Facebook researchers say they augmented the open source Mask R-CNN’s two-dimensional object segmentation system with a mesh prediction branch, which they further bolstered with a library — Torch3d — containing highly optimized three-dimensional operators. Mesh R-CNN effectively uses uses Mask R-CNN to detect and classify the various objects in an image, after which It infers three-dimensional shapes with the aforementioned predictor.
Facebook says that, evaluated on the publicly available Pix3D corpus, Mesh R-CNN successfully detects objects of all categories and estimates their full three-dimensional shape across scenes of furniture. On a separate data set — ShapeNet — Mesh R-CNN outperformed prior work by a 7% relative margin.
Another Facebook-developed system — Canonical 3D Pose Networks, cheekily shortened to C3DPO — addresses scenarios where meshes and corresponding images aren’t available for training. It builds reconstructions of three-dimensional keypoint models, achieving state-of-the-art reconstruction results using two-dimensional keypoint supervision. (Keypoints in this context refer to tracked parts of objects that provide a set of clues around the geometry and its viewpoint changes.)
C3DPO taps a reconstruction model that predicts the parameters of the corresponding camera viewpoint and the three-dimensional keypoint locations. An auxiliary component learns alongside the model to address the ambiguity introduced in the factorization of three-dimensional viewpoints and shapes.
Facebook notes that such reconstructions were previously achievable in part because of memory constraints.

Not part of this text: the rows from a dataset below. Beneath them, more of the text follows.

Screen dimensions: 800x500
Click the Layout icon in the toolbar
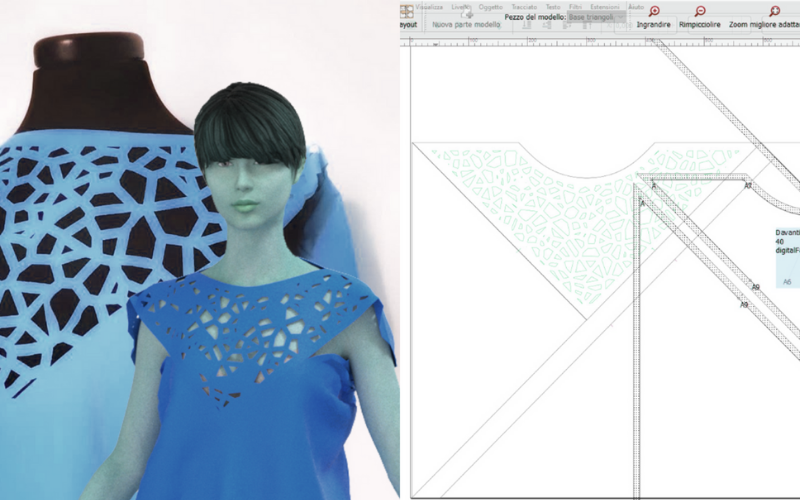click(x=407, y=11)
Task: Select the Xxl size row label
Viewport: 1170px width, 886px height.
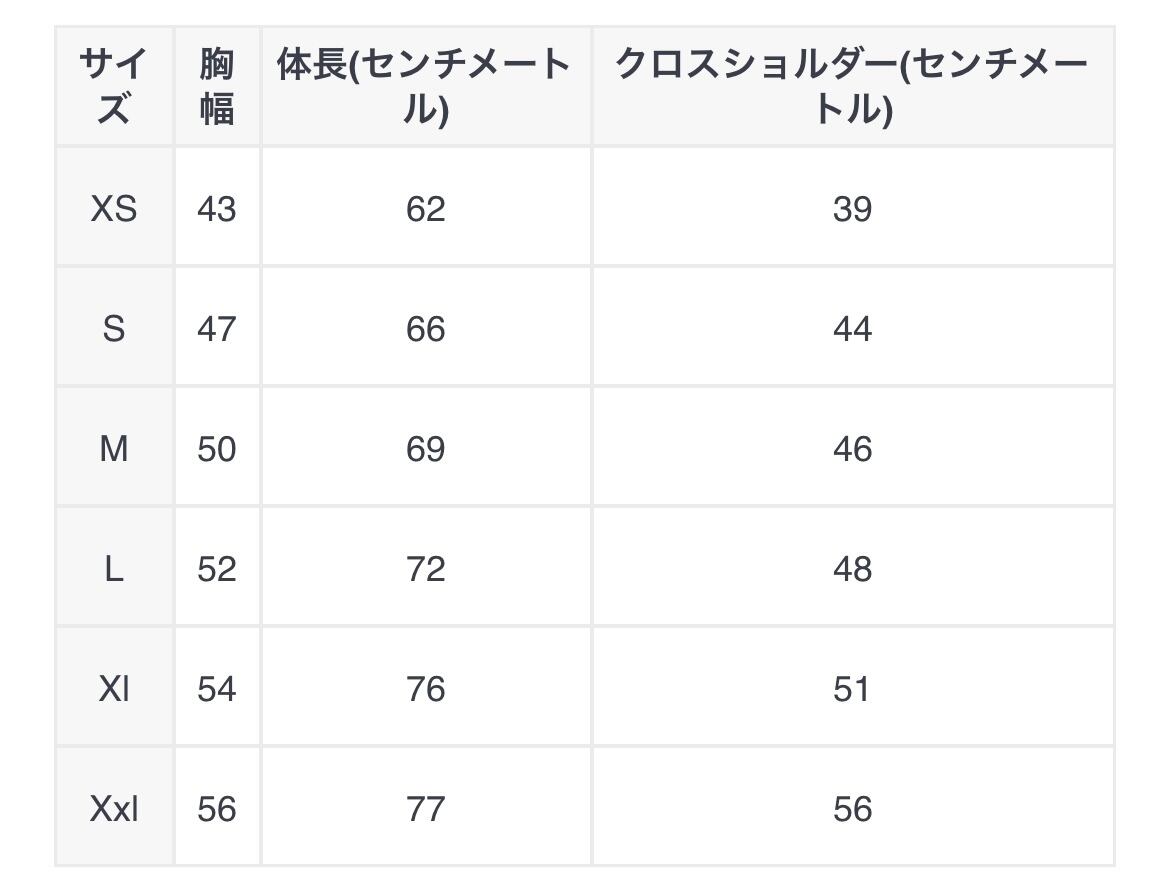Action: click(x=114, y=809)
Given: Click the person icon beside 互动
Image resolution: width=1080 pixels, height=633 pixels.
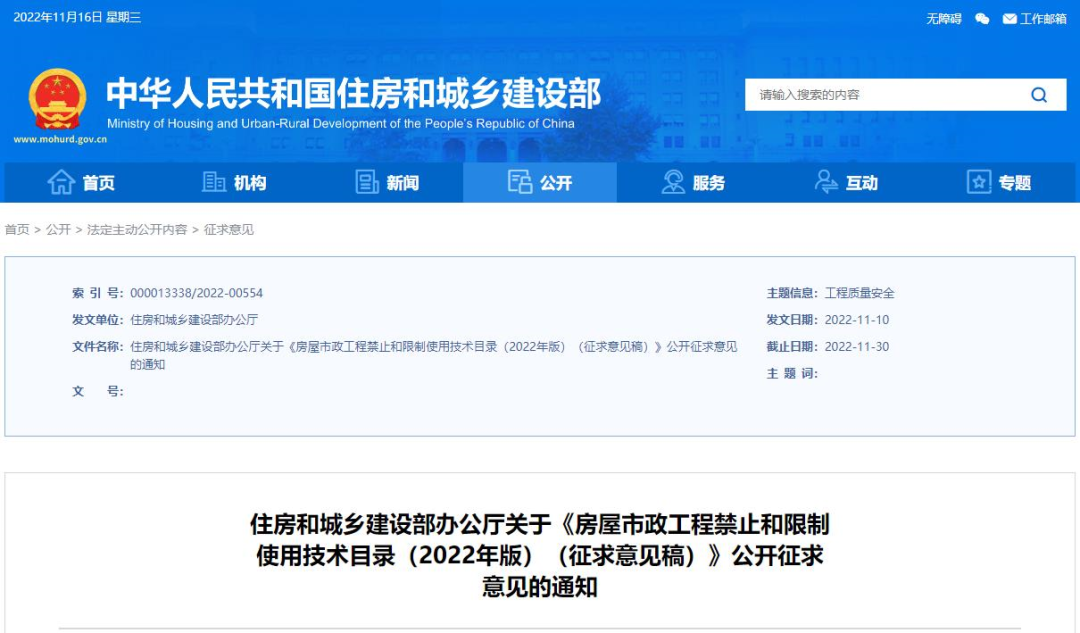Looking at the screenshot, I should 824,182.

C3DPO’s architecture enables three-dimensional reconstruction where hardware for capture isn’t feasible, like with large-scale objects.
“[Three-dimensional] computer vision has many open research questions, and we are experimenting with multiple problem statements, techniques, and methods of supervision as we explore the best way to push the field forward as we did for two-dimensional understanding,” wrote Gkioxari, Tulsiani, and Novotny. “As the digital world adapts and shifts to use products like 3D Photos and immersive AR and VR experiences, we need to keep pushing sophisticated systems to more accurately understand and interact with objects in a visual scene.”